### Extrait du document
—————

Vittorio Storaro
Du 28 février au 5 mars 2018
À la poursuite de la lumière
Quand il parle de son travail, les mots sonnent comme une déclaration d'amour, comme s'il parlait à sa fiancée : il explique comment la lumière donne « corps » à ses œuvres, comment rendre concret un « état émotif » dans le cœur du spectateur, parce que lumière, ombre et couleur « sont des formes d'énergie qui n'arrivent pas seulement aux yeux mais à tout le corps du spectateur ». Vittorio Storaro n'est pas seulement amoureux de son travail, il a aussi passé sa vie à en démontrer l'importance cruciale dans le processus de création d'un film et pour imposer la reconnaissance du rôle décisif du responsable de la photographie, exactement comme les autres auteurs d'un film, le metteur en scène, le scénariste ou le musicien.
« Cinematografo »
Fils d'un projectionniste de la Lux Film (la maison de production de Riccardo Gualino qui a favorisé la renaissance du cinéma italien d'après-guerre), Vittorio Storaro se rappelle qu'assis dans la cabine près de son père, « il ne pouvait pas écouter la bande-son et a appris à regarder les images en s'efforçant de comprendre l'histoire du film ». Sa passion est née là, fortifiée par son inscription à seize ans (il était né à Rome le 24 juin 1940) au Centro italiano di addestramento cinematografico (CIAC) et, à dix-huit, au Centro sperimentale di cinematografia (CSC), dont il obtint le diplôme. Il commence à se convaincre qu'il faut reconnaître une dignité d'auteur à cette profession et qu'il faut remplacer la traditionnelle dénomination technique de « direttore della fotografia » (directeur de la photographie) par la plus cohérente « autore della fotografia » (auteur de la photographie), mot que Storaro remplacera par « cinematografo » (emprunté de l'anglais cinematographer), par opposition sémantique à « fotografo ».
En 1961, à vingt-et-un ans, il est le plus jeune cadreur du cinéma italien ; en 1969, il est directeur de la photographie pour Giovinezza giovinezza de Franco Rossi ; l'année suivante avec Dario Argento (L'Oiseau au plumage de cristal) et Bernardo Bertolucci (Le Conformiste, puis La Stratégie de l'araignée, après avoir été assistant sur Prima della rivoluzione), il commence une carrière qui l'a amené à remporter trois Oscars, un Emmy et à recevoir le Lifetime Achievement Award de l'American Society of Cinematographers.

—————

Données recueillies
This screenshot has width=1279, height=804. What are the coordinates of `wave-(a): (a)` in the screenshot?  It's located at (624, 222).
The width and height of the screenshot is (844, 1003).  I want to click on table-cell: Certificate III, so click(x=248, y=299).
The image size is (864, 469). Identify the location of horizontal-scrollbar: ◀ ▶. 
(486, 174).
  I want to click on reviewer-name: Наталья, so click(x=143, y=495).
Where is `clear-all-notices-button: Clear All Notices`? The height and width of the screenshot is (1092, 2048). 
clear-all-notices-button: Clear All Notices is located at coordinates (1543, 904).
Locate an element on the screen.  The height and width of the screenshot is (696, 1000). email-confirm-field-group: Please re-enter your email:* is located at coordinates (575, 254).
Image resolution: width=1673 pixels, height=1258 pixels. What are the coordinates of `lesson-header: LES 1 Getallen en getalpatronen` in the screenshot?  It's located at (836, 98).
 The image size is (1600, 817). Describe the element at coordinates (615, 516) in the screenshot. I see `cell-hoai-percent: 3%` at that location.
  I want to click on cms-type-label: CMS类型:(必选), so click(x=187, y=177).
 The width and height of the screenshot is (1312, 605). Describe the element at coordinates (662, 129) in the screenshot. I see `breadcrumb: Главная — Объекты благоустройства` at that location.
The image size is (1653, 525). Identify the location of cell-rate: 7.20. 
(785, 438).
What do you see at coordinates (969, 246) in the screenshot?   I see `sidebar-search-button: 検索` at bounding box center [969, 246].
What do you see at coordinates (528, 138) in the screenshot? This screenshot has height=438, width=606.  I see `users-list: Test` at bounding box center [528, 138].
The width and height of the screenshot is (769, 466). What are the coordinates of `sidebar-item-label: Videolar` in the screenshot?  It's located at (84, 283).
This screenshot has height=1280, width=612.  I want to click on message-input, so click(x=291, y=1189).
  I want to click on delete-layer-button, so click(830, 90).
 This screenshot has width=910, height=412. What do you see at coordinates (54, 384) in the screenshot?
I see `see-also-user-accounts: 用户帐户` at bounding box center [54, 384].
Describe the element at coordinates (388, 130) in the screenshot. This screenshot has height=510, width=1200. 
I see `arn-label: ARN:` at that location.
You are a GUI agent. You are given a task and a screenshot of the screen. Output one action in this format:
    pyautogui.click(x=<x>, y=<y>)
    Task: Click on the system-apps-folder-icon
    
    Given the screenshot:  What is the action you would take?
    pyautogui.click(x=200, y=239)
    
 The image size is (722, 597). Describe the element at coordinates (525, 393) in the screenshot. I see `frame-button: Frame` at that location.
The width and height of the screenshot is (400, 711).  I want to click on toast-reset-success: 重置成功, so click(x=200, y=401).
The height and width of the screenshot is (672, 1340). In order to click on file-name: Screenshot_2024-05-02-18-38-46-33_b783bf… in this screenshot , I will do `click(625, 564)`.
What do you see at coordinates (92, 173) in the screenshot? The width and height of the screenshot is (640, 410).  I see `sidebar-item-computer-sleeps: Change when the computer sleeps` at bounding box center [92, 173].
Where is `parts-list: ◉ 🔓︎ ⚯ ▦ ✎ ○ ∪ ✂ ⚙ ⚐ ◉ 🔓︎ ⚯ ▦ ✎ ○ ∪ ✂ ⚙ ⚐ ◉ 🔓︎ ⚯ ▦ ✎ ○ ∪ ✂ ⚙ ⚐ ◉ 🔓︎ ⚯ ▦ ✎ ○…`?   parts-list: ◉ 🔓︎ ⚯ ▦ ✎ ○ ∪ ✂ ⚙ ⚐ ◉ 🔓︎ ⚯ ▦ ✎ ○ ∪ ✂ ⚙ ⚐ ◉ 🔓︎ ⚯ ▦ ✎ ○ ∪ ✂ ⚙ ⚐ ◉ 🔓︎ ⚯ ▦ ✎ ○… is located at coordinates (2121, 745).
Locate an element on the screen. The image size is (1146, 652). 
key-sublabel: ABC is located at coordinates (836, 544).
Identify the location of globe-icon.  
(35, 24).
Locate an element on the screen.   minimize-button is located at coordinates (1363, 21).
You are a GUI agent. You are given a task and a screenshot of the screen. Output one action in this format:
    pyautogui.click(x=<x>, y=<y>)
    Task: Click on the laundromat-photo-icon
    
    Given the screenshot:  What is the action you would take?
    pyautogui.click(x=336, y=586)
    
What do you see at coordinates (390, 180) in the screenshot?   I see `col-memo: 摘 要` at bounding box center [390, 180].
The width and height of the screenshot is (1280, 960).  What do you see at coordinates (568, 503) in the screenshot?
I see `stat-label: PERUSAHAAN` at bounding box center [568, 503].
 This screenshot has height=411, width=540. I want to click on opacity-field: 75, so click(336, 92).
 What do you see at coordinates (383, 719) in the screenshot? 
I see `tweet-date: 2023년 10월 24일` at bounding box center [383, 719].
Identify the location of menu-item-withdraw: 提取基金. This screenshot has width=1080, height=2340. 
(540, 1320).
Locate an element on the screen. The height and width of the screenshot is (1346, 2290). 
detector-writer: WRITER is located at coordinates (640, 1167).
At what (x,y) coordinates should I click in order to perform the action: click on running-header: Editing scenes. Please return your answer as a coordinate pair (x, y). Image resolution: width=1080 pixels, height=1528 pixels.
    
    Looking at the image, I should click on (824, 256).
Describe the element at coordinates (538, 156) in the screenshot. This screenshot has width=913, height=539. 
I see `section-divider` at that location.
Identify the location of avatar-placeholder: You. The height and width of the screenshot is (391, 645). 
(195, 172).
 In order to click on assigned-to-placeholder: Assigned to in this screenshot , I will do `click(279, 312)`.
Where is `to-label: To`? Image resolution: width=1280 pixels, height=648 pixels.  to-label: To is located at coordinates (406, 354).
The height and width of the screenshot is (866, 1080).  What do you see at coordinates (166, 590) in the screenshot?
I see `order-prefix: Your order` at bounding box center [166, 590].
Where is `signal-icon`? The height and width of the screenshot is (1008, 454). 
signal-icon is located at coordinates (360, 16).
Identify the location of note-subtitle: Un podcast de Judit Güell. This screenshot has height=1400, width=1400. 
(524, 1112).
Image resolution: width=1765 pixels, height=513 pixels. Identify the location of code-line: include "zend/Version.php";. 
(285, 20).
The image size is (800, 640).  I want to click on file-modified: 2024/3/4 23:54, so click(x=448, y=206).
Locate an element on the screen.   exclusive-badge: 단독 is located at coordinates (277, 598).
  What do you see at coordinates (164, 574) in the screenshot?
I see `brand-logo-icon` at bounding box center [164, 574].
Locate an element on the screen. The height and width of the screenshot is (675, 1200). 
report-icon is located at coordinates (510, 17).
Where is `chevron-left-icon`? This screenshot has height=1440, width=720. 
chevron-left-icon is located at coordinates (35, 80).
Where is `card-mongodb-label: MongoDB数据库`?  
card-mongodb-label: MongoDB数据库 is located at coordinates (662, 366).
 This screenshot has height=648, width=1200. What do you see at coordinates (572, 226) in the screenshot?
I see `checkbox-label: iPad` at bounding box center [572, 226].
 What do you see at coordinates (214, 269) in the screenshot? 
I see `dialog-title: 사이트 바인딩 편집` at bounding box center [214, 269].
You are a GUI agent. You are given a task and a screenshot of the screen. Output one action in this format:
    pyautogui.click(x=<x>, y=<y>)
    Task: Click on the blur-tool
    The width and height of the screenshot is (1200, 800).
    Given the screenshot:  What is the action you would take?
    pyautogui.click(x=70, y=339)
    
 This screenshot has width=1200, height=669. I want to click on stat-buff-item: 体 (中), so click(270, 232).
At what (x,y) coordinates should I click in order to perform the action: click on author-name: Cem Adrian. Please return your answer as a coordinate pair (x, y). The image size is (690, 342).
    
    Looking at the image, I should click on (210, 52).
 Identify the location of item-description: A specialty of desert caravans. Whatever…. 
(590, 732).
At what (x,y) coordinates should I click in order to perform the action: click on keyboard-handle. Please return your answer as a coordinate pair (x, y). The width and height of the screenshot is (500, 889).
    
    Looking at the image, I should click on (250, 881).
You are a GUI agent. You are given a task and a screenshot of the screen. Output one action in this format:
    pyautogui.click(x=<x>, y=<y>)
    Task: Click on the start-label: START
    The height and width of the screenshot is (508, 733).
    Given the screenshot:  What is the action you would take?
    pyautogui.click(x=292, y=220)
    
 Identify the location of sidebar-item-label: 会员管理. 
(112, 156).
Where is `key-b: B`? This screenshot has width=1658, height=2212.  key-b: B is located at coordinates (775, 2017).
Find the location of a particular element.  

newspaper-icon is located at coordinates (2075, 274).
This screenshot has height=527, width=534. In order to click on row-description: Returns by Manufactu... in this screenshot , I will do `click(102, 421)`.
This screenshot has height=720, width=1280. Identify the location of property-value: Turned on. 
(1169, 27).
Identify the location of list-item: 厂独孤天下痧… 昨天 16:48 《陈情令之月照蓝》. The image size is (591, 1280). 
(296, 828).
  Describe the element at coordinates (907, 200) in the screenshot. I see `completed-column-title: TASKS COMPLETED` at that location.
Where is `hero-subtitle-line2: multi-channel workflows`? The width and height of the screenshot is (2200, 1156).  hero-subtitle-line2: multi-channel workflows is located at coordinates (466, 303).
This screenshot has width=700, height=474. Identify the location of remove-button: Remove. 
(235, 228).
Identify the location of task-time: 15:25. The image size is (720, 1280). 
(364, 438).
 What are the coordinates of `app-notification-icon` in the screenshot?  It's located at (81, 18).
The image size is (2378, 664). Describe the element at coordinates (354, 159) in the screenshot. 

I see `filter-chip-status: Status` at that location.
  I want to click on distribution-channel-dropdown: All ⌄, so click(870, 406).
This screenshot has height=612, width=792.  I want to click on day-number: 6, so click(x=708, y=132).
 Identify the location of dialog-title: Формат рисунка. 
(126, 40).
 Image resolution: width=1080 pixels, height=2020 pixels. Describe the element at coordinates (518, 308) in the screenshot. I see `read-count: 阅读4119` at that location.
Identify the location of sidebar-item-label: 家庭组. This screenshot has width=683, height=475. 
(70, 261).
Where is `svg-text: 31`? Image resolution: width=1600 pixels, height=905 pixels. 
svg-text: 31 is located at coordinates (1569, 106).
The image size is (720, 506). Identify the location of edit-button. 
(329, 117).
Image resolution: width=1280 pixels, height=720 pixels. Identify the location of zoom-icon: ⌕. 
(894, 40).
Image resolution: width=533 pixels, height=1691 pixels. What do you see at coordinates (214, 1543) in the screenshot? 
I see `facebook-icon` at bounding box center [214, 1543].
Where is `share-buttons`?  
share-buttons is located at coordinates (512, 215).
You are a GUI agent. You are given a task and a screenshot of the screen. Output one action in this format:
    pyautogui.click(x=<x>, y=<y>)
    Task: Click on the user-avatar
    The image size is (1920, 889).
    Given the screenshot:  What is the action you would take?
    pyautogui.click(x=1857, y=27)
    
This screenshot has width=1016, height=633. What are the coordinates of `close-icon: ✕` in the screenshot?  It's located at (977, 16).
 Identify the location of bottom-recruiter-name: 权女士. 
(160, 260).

—————

Restituez tel quel, s'il vous plaît, le passage du texte sur Vittorio Storaro qui va de « En 1961, à vingt-et-un » jusqu'à « Society of Cinematographers. » inclus. Les entrées forment un ensemble à part, distinct du texte sur Vittorio Storaro.

En 1961, à vingt-et-un ans, il est le plus jeune cadreur du cinéma italien ; en 1969, il est directeur de la photographie pour Giovinezza giovinezza de Franco Rossi ; l'année suivante avec Dario Argento (L'Oiseau au plumage de cristal) et Bernardo Bertolucci (Le Conformiste, puis La Stratégie de l'araignée, après avoir été assistant sur Prima della rivoluzione), il commence une carrière qui l'a amené à remporter trois Oscars, un Emmy et à recevoir le Lifetime Achievement Award de l'American Society of Cinematographers.